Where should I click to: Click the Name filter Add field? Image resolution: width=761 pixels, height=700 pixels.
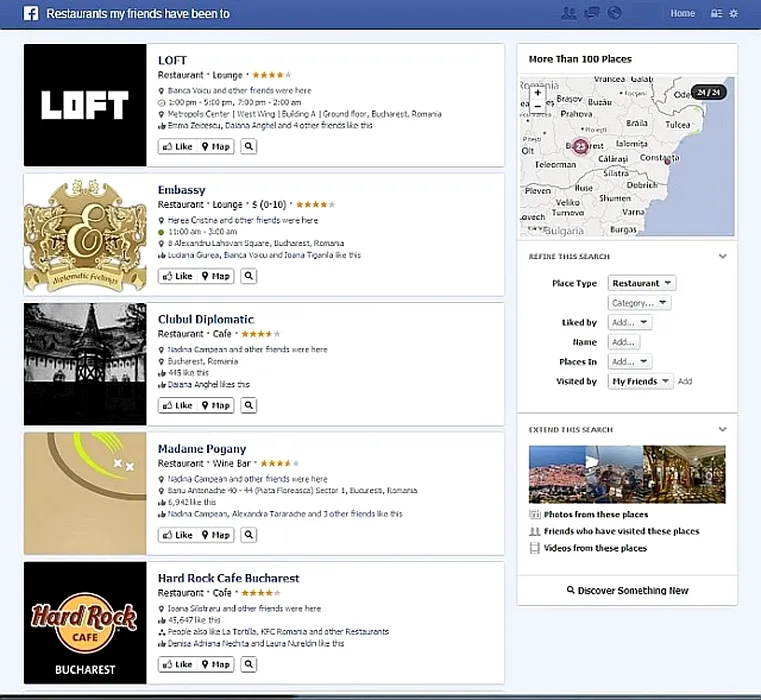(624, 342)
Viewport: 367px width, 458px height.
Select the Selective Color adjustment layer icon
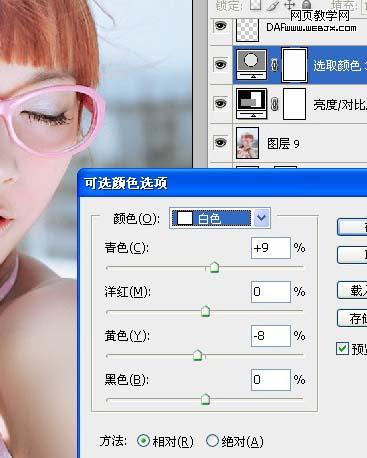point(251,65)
━━━━━━━━━━━━━━━━
• 実施事項: 上の行をすべて、一字一句変えずに再掲してください。画像は含めないでください。

• 本課題の解答:
Where should I click to: Click the Name filter Add field? Image resolution: width=761 pixels, height=700 pixels.
(624, 342)
Viewport: 367px width, 458px height.
Select the Selective Color adjustment layer icon
point(251,65)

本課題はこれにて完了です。